Extrahierter Text:

□ □ □ □ □ □ □

Zusätzlich zu einer gesunden Ernährung können achtsamkeitsbasierte Meditationspraktiken der Entstehung saisonal bedingter Depressionen vorbeugen. MBSR, Mindful Based Stress Reduction, wird bei der Schmerz- und Stressbehandlung seit Jahren eingesetzt. Seine Wirksamkeit ist wissenschaftlich belegt und die achtwöchigen MBSR-Kurse werden von gesetzlichen Krankenkassen als Präventionsmaßnahme angeboten.

„Studien belegen, dass die Amygdalla, das Areal, das im Gehirn für die Stressverarbeitung zuständig ist, schon nach 16 bis 20 Stunden Meditation ihre Aktivität um bis zu 50 Prozent verringert.”
Dr. Martina Aßmann

Wie aber beugen MBSR und die in der kognitiven Verhaltenstherapie eingesetzte MBCT (Mindful Based Cognitive Therapy) Stress und Depressionen vor? „Letztlich geht es darum, eine Abwärtsspirale aktiv zu durchbrechen“, so Dr. Martina Aßmann, Ärztin für Arbeitsmedizin und Psychotherapie (VT) und Vorsitzende des Verbands der Achtsamkeitslehrenden MBSR-MBCT.

„Eine Haltung der Achtsamkeit bedeutet, ich lasse mich auf den Augenblick ein, ohne unangenehme Gedanken, Gefühle oder körperliche Empfindungen sofort auflösen zu wollen. Stattdessen lasse ich sie „durch mich hindurchziehen“ und nehme ihnen dadurch ihre Intensität. Auch ohne MBSR-Kurs können Sie übrigens Alltagstätigkeiten wie Zähneputzen oder die Zubereitung des Essens in Achtsamkeit erledigen und sich auf dem Weg zur Arbeit im Bus eine Minute lang fragen: Wie geht es mir gerade? Wie fühlt sich mein Körper an?“, so die Achtsamkeitsexpertin.

□ □ □ □ □ □ □

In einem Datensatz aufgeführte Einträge
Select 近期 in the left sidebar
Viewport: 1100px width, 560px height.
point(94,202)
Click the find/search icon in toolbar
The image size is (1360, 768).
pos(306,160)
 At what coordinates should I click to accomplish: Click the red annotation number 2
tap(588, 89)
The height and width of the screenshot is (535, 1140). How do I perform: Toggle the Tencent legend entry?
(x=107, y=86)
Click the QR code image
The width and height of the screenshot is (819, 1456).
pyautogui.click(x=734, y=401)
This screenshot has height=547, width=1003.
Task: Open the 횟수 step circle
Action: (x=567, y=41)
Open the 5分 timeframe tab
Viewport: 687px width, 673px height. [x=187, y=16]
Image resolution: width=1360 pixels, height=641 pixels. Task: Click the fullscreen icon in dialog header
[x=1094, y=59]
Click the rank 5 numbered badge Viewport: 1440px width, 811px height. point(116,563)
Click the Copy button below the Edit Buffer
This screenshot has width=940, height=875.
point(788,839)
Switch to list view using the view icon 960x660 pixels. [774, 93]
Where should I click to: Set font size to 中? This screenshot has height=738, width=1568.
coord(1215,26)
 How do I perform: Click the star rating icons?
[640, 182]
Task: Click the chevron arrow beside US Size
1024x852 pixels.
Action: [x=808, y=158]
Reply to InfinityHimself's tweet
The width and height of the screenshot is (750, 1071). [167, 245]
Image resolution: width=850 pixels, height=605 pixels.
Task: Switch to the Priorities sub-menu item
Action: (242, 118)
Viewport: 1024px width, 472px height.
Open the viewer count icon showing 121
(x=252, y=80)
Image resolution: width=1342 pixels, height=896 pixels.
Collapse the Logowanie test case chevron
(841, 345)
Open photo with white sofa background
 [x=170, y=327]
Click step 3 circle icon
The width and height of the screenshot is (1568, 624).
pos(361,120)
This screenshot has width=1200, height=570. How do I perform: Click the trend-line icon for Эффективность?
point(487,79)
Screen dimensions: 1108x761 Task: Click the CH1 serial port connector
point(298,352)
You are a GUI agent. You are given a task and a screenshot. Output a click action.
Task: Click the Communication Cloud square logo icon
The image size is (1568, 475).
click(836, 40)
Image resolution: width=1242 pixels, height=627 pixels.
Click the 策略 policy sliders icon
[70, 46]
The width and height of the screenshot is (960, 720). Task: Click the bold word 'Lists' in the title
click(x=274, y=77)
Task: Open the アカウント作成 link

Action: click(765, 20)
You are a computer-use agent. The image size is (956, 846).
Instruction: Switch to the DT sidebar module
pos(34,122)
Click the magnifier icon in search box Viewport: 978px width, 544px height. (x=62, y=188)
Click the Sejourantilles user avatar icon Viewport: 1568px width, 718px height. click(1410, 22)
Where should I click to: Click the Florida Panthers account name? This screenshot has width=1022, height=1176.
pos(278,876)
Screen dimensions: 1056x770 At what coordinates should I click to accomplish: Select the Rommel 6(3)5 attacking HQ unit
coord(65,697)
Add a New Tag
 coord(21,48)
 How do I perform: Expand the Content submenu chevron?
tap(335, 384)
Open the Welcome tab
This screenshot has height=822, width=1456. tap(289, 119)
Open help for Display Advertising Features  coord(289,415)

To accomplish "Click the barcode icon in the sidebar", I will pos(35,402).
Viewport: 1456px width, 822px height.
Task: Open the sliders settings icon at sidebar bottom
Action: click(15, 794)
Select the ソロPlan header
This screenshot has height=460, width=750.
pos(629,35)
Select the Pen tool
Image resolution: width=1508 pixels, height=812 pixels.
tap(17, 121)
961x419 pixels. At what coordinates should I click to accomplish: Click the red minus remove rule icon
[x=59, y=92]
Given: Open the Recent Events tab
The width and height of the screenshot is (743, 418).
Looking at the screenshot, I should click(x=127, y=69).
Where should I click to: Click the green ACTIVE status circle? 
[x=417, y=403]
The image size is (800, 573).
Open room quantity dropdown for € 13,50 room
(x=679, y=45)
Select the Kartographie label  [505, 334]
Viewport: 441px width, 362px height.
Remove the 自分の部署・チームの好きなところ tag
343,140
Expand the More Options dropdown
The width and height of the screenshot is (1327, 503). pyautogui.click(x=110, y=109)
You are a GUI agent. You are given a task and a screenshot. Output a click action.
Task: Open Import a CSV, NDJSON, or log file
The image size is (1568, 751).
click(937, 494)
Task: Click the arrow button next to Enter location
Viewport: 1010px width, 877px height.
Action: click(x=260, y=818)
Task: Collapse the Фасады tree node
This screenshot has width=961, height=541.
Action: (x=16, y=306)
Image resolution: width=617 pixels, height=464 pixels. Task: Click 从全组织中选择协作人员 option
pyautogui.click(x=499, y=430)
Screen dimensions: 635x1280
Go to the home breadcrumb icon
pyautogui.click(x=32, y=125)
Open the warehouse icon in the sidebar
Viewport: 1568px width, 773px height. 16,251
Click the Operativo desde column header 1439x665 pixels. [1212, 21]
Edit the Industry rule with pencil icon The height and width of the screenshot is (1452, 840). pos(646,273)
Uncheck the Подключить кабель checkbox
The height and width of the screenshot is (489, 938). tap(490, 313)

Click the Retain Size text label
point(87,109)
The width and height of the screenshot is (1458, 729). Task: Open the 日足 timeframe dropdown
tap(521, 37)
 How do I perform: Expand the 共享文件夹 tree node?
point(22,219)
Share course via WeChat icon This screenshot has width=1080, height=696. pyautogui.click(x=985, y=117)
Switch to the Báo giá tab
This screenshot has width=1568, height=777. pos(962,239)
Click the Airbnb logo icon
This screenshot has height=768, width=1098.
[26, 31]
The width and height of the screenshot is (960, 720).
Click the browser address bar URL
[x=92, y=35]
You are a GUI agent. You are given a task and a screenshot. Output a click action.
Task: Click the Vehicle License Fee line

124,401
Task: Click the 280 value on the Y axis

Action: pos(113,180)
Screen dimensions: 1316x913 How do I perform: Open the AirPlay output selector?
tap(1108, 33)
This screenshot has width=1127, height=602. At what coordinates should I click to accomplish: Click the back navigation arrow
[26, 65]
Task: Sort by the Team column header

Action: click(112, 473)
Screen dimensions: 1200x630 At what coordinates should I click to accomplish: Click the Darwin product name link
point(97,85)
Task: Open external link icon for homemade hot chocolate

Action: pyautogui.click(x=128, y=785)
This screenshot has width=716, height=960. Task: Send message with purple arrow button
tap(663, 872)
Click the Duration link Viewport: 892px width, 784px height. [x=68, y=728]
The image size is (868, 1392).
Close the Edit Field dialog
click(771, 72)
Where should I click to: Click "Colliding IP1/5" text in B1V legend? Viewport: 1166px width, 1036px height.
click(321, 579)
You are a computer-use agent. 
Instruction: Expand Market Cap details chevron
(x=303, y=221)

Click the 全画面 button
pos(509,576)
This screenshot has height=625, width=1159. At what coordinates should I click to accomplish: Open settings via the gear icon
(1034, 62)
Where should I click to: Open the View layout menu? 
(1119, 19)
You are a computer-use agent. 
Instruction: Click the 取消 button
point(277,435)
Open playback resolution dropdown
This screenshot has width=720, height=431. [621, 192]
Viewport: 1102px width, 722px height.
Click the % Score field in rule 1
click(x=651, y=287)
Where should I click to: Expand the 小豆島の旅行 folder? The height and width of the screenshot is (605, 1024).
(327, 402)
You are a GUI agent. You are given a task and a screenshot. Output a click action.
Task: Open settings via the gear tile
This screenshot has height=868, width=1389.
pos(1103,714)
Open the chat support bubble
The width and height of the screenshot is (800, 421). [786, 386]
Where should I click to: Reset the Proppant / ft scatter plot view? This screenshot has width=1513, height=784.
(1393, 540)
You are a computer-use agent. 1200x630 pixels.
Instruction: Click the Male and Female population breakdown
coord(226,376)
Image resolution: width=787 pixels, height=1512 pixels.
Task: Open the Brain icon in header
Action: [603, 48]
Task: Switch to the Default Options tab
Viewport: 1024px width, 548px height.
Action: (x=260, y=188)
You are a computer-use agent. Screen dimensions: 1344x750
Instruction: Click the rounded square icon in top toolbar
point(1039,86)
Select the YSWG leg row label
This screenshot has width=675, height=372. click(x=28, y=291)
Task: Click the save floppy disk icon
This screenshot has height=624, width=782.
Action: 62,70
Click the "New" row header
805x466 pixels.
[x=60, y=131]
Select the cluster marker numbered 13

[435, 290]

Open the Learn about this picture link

□ □ □ □ □ □ □

Zu bearbeitende Aufgaben:
1) Nennen Sie alle unangenehmen Dinge, die man laut dem Text über Achtsamkeit nicht sofort auflösen wollen soll.
2) Geben Sie aus dem Text über Achtsamkeit den Abschnitt von „Wie aber beugen“ bis „der Achtsamkeitslehrenden MBSR-MBCT.“ wortgetreu aus.
Die Einträge sind für die Bearbeitung nicht erforderlich.

Lösungen der Aufgaben:
1) Gedanken, Gefühle, körperliche Empfindungen

2)
Wie aber beugen MBSR und die in der kognitiven Verhaltenstherapie eingesetzte MBCT (Mindful Based Cognitive Therapy) Stress und Depressionen vor? „Letztlich geht es darum, eine Abwärtsspirale aktiv zu durchbrechen“, so Dr. Martina Aßmann, Ärztin für Arbeitsmedizin und Psychotherapie (VT) und Vorsitzende des Verbands der Achtsamkeitslehrenden MBSR-MBCT.